I think this could be done more easily with os.walk:
def find_files(root,filename):
for directory,subdirs,files in os.walk(root):
if filename in files:
yield os.join(root,directory,filename)
Of course, this doesn't allow you to have a glob expression in the filename portion, but you could check that stuff using regex or fnmatch.
EDIT
Or to find a directory:
def find_files(root,d):
for directory,subdirs,files in os.walk(root):
if d in subdirs:
yield os.join(root,directory,d)
You can create a pattern for each level of indentation (increase 10 if needed):
for i in xrange(10):
pattern = '/rootdir/' + ('*/' * i) + 'destinationdir'
for path in glob.glob(pattern):
os.system('cd {0}; do whatever'.format(path))
This will iterate over:
'/rootdir/destinationdir'
'/rootdir/*/destinationdir'
'/rootdir/*/*/destinationdir'
'/rootdir/*/*/*/destinationdir'
'/rootdir/*/*/*/*/destinationdir'
'/rootdir/*/*/*/*/*/destinationdir'
'/rootdir/*/*/*/*/*/*/destinationdir'
'/rootdir/*/*/*/*/*/*/*/destinationdir'
'/rootdir/*/*/*/*/*/*/*/*/destinationdir'
'/rootdir/*/*/*/*/*/*/*/*/*/destinationdir'
If you have to iterate over directories with arbitrary depth then I suggest dividing the algorithm in two steps: one phase where you investigate where all 'destinationdir' directories are located and a second phase where you perform your operations.

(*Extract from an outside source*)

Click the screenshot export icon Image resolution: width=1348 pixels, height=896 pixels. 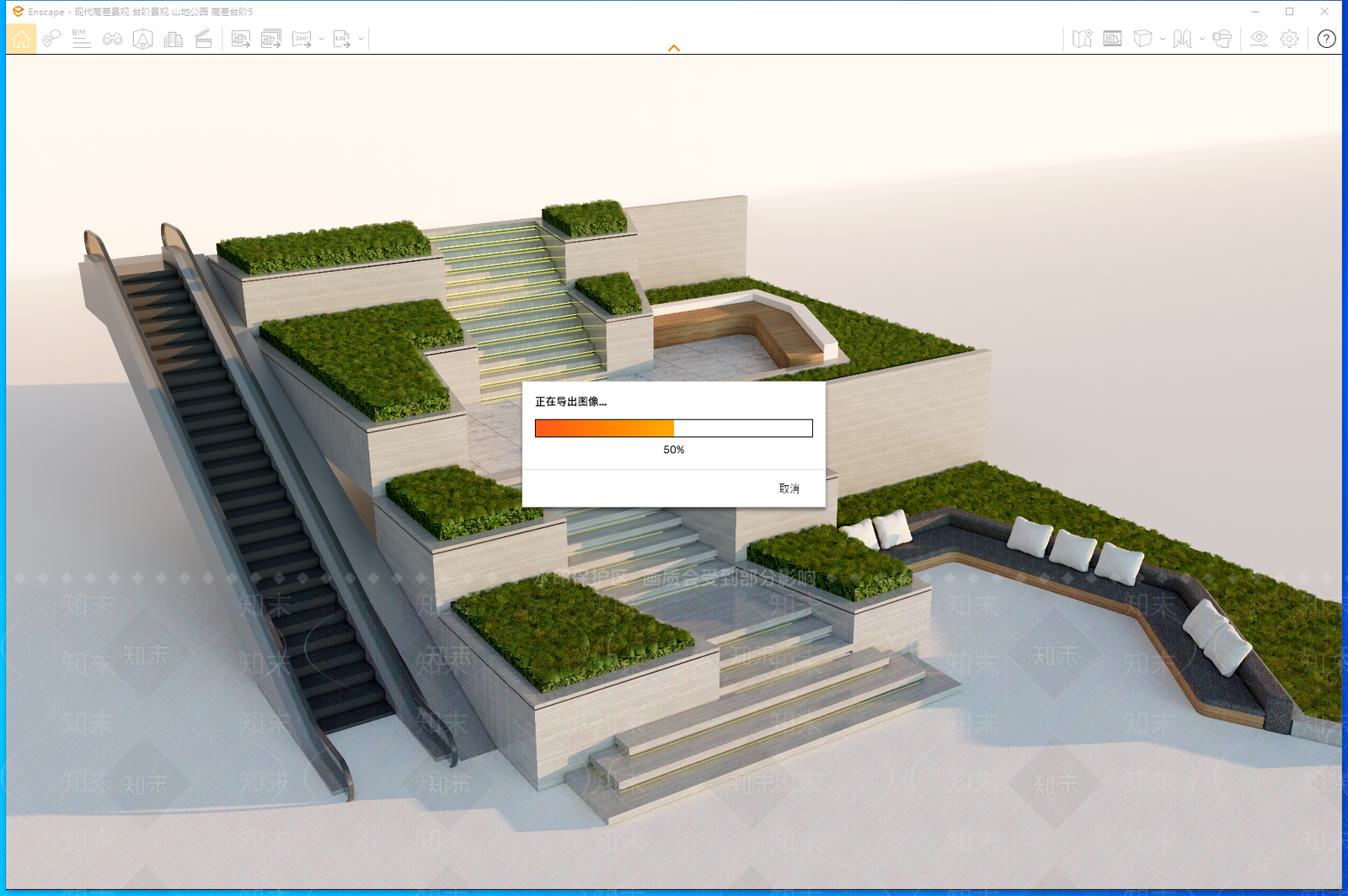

Python 3 glob.glob now accepts double wildcards to designate any number of intermediate directories, as long as you also pass recursive=True:
>>> import glob
>>> glob.glob('**/*.txt', recursive=True)
['1.txt', 'foo/2.txt', 'foo/bar/3.txt', 'foo/bar/baz/4.txt']

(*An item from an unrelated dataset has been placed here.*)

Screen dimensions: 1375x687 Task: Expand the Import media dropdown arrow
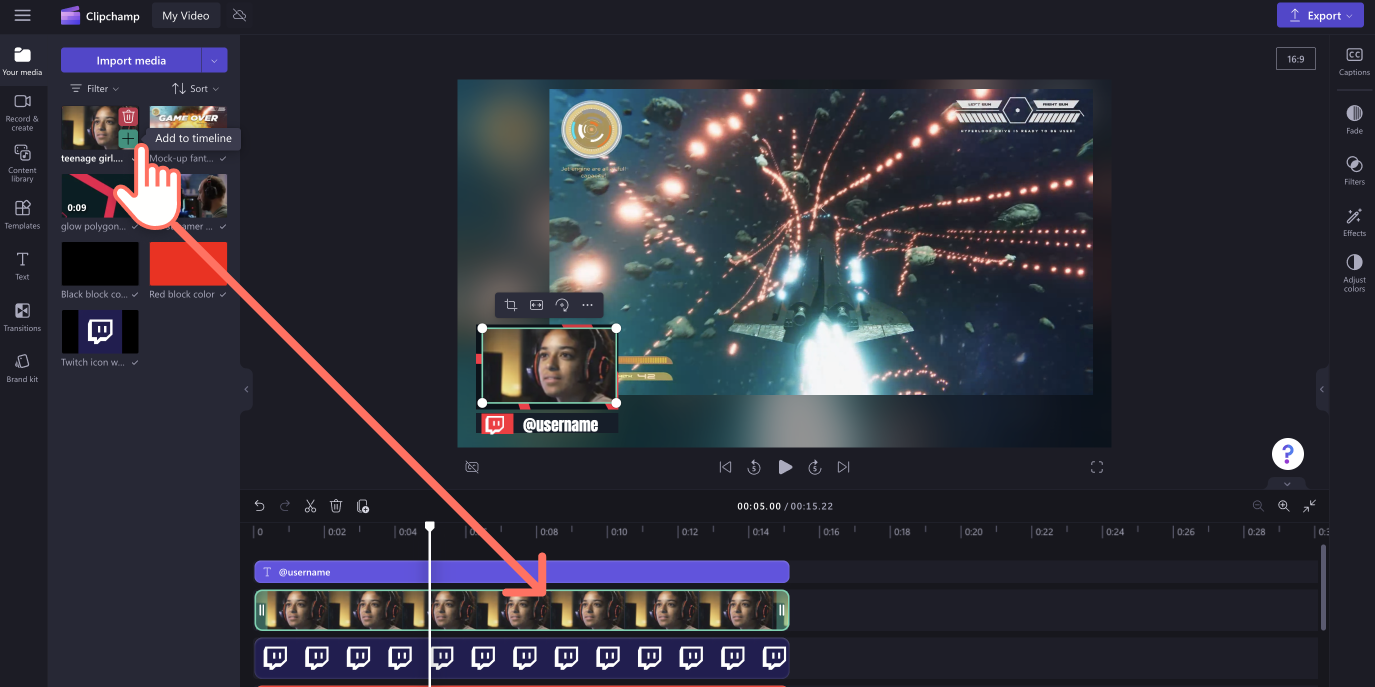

If you are looking for files, you can use the Formic package (disclosure: I wrote it) - this implements Apache Ant's FileSet Globs with the '**' wildcard:
import formic
fileset = formic.FileSet(include="rootdir/**/destinationdir/*")
for file_name in fileset:
# Do something with file_name
This looks much easier to accomplish with a more versatile tool, like the find command (your os.system call indicates you're on a unix-like system, so this will work).
os.system('find /rootdir -mindepth 5 -maxdepth 10 -type d -name destinationdir | while read d; do ( cd $d && do whatever; ); done')
..Note that if you are going to put any user-supplied string into that command, this becomes drastically unsafe, and you should use subprocess.Popen instead, executing the shell and splitting the arguments yourself. It's safe as shown, though.